Revolutionary Photographers

This image of Che, noble and defiant, with tilted beret and flowing locks, rapidly spread to T-shirts and album covers, and was soon taken up by advertisers targeting youth…

 

According to his Guardian obituary, photographer Alberto Korda was living “an expensive playboy lifestyle” in Havana when he found a new calling:

[H]is life was transformed by the Cuban revolution of 1959. On an assignment in the countryside soon after the guerrillas defeated the dictator Batista, he encountered such poverty that he was converted to the revolutionary cause. He began to follow the new Cuban leaders around, offering his photos to the newspaper Revolución, whose offices were close to his studios.

He spent 10 years as Fidel Castro’s official photographer, using his skills to humanise the revolutionary leader’s image in off-duty scenes – sharing moments with Ernest Hemingway and Jean-Paul Sartre, or confronting a caged tiger at the New York Zoo.

It was while on an assignment for Revolución in 1960 that Korda took the famous photo of Che…

Che Guevara was a Marxist revolutionary who fought in Cuba, the Congo, and Bolivia. One morning Korda snapped his photo at a memorial service. It was to become one of the most reproduced images in history. Korda, who gave the photograph away as a gift, would earn no money from it.

 

Photo credit: Graffiti in Bergen, Norway, of Che Guevara wearing his iconic ‘Guerrillero Heroico’ photograph. Sveter, January 2009 via Wikimedia Commons

***

“Almost every major event that shaped our modern world had 10, 15 well-known photographers who documented it. In this massive event in China there was only Li…

 

In 1966, Mao Zedong began a catastrophic decade known as the Cultural Revolution.  One newspaper photographer in the northeast of China, Li Zhensheng, played a crucial historical role. His Washington Post obituary explains:

The Cultural Revolution, launched by Mao to re-inject proletarian Communist fervor into his flagging national project, sent tens of millions of young zealots onto China’s streets. They staged public show trials, beatings, criticism sessions and “home raids” of bureaucrats and intellectuals. They turned on their teachers, co-workers, friends and parents. The turmoil, which Mao initiated to assert his authority and purge political rivals, is estimated to have caused 1.5 million deaths, many by suicide.

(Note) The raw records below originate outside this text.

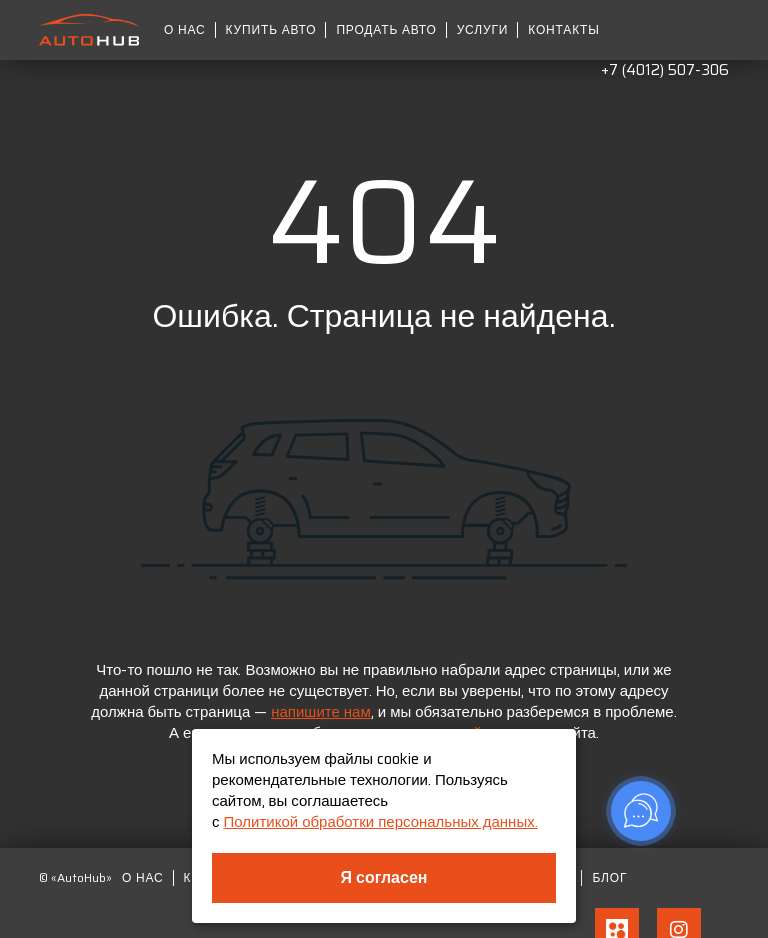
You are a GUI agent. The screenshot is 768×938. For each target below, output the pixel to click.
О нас (185, 30)
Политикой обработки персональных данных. (381, 822)
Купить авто (271, 30)
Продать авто (386, 30)
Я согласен (384, 877)
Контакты (563, 30)
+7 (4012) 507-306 (665, 70)
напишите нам (321, 712)
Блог (609, 878)
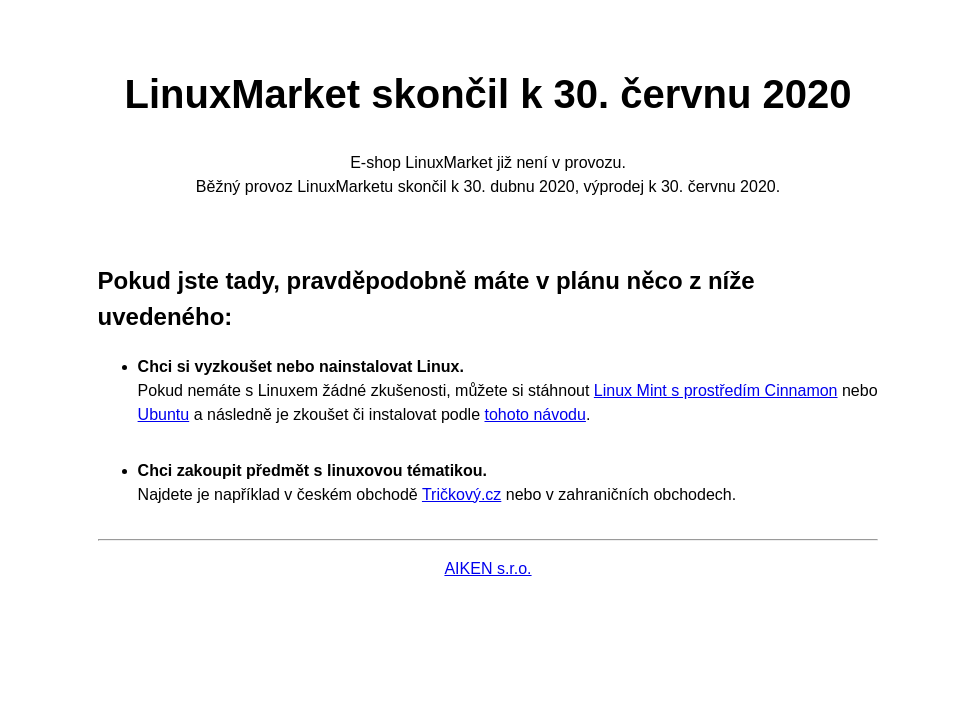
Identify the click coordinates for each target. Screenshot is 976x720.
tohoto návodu (534, 414)
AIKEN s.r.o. (487, 568)
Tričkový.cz (461, 494)
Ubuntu (164, 414)
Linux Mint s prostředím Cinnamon (716, 390)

Working during that era as a state newspaper photographer, Mr. Li defied instructions to destroy negatives that contradicted official propaganda. He stored 30,000 negatives under his floorboards, waiting for the right moment to release them.

Li documented these horrors and, like many of his countrymen, was swept up by them: he spent two years in a re-education camp.

The Cultural Revolution ended only after Mao’s death in 1976. It remains a sensitive topic in China, and despite its enormity, there are relatively few publicly available photographs.

Li, after emigrating to the United States, was able to publish his photographs in 2003.

“Terrible things happened. We have a responsibility to speak about them. We must speak about them.”